Особое внимание обращают в это время на то, чтобы по возможности целостно и законченно разработать переход между ландшафтом и садом, которые непосредственно продолжают друг друга. Обыкновенно сад располагают на высоком месте. В самом саду от его центра к периферии — к его наружным границам — деревья расположены все гуще и становятся все выше. За ними вдали вырисовываются ленты гор. Расположение сада на холме создает естественный переход между садом и окружающей природой, так как сад по возможности занимает всю вершину холма. Вместе с тем из такого расположения вытекает известная дистанция между садом и ландшафтом.
Для японского садового искусства играет большую роль сложный и тщательно разработанный ритуал чаепития, тесно связанный с буддийской религией. Центром этой церемонии является специальный чайный домик, окруженный чайным садом, который теснейшим образом с ним связан. Все в целом отличается скромным характером, небольшими размерами, простотой и выглядит по-деревенски. Весь комплекс отделен от жилья и его сада. В чайном саду господствует атмосфера отшельничества. Особенно характерна маленькая, полуоткрытая ожидальная хижина в саду (рис. 50), в которой приглашенные сидят перед доступом в чайный домик. Ожидание и созерцание сада во время него должно быть долгим, чтобы побудить человека отойти от мирских забот и углубиться в отшельническое настроение чайного сада. Каменные дорожки развились, по-видимому, именно в чайных садах. Чайная церемония была особенно распространена в эпоху Токугава (1603–1867), когда даже наиболее крупные сады были подчас не более как соединением нескольких чайных садов в одно целое. При движении зрителя по такому саду лицо сада все время меняется. Каждый ландшафт, который составляет часть такого сада, обладает особым характером и настроением и имеет в качестве своего ядра чайный домик. Лучший из таких садов этого времени принадлежит императору; он находится в его увеселительном замке Каццуро около Киото (рис. 51).
Китайский и японский храм теснейшим образом связан с окружающим его священным участком, распланировка сада в архитектурно-художественном отношении важнее форм самих зданий. Все вместе разработано в виде большого садового ансамбля со множеством расположенных в нем отдельных павильонов. Ведущим типом китайской и японской архитектуры является жилой комплекс, в основе китайского и японского храма лежит тип легкого жилого дома.
Основная идея китайского и японского храма состоит в том, что он является маленьким изображением мира в целом. Господствующая в Китае и Японии мысль о единстве человека с природой и зависимости Человека от нее находит себе яркое выражение в храмовой архитектуре. Символика культовой архитектуры имеет в основном две цели. Она должна служить человеку постоянным указанием, с точки зрения господствующей идеологии, на настоящее содержание жизни и критерием для его поступков. Вместе с тем она обращается к богам и выражает при этом мысль, что все человеческие дела ничтожны перед божеством.

Предоставленные данные:
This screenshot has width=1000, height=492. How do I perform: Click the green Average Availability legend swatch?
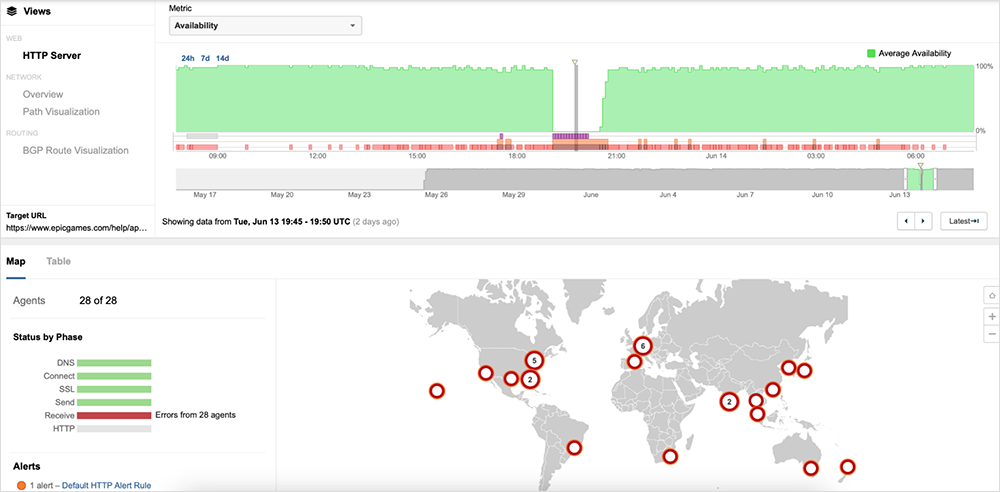pos(872,53)
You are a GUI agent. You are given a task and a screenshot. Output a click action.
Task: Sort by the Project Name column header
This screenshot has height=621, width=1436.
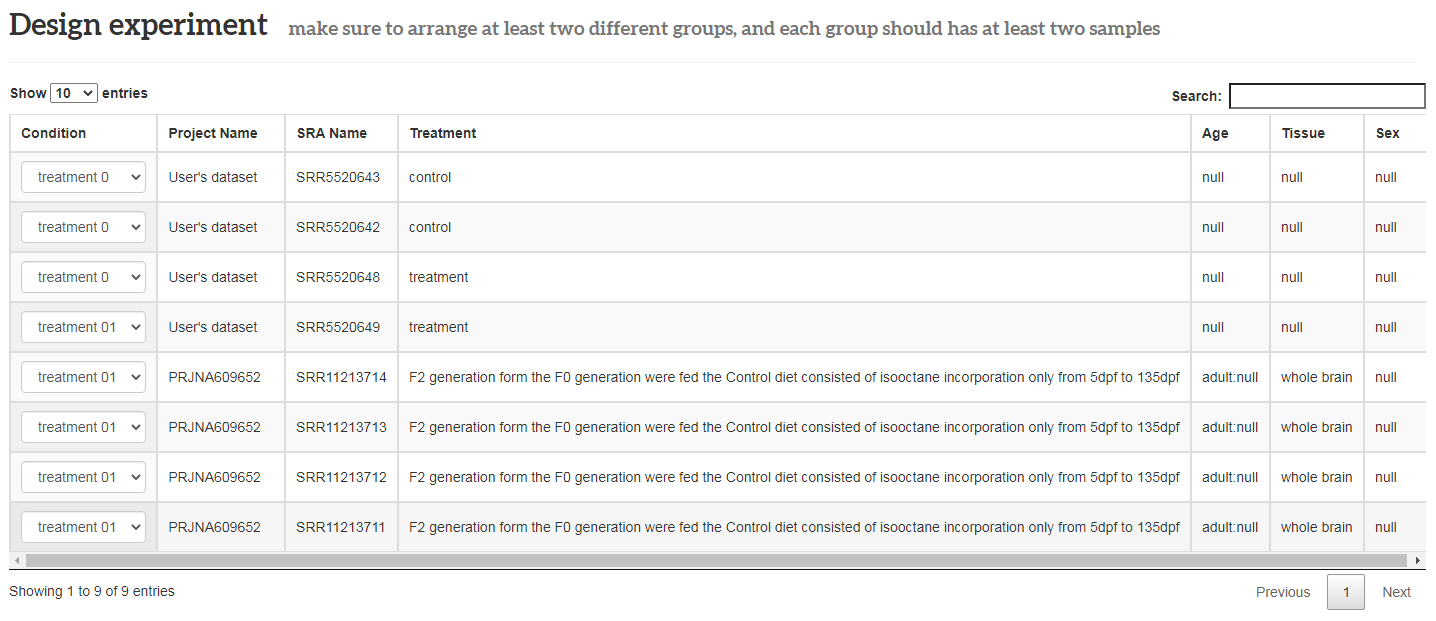pos(213,133)
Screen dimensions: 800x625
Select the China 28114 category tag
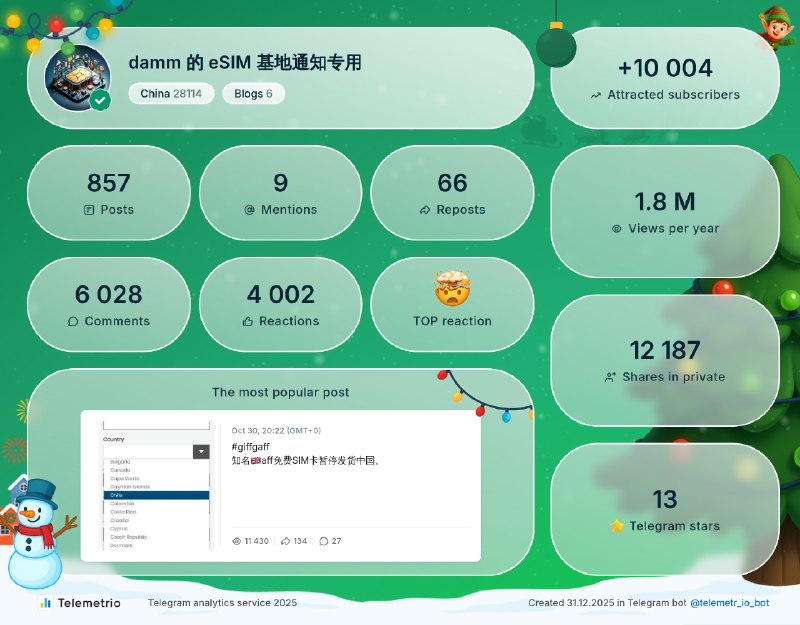point(171,94)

Порядок работы 1: Определите, согласуются ли с отрывком о садах и храмах утверждения (a), (b) и (c), и для каждого ответьте «да» или «нет», приведя дословно решающие слова отрывка. (a) Чайная церемония была особенно распространена в эпоху Токугава. (b) Сад обычно располагают в низине. (c) Комплекс чайного домика и чайного сада соединен с жильем.
Порядок работы 2: Измените часть отрывка о садах и храмах, которая открывается словами «Основная идея китайского» и завершается словами «ничтожны перед божеством.»: перепишите ее, заменив «храмовой архитектуре» на «архитектуре святилищ».
Записи здесь никакой роли не играют.

Письменный ответ 1:
(a) Да: «Чайная церемония была особенно распространена в эпоху Токугава (1603–1867)».
(b) Нет: «Обыкновенно сад располагают на высоком месте».
(c) Нет: «Весь комплекс отделен от жилья и его сада».

Письменный ответ 2:
Основная идея китайского и японского храма состоит в том, что он является маленьким изображением мира в целом. Господствующая в Китае и Японии мысль о единстве человека с природой и зависимости Человека от нее находит себе яркое выражение в архитектуре святилищ. Символика культовой архитектуры имеет в основном две цели. Она должна служить человеку постоянным указанием, с точки зрения господствующей идеологии, на настоящее содержание жизни и критерием для его поступков. Вместе с тем она обращается к богам и выражает при этом мысль, что все человеческие дела ничтожны перед божеством.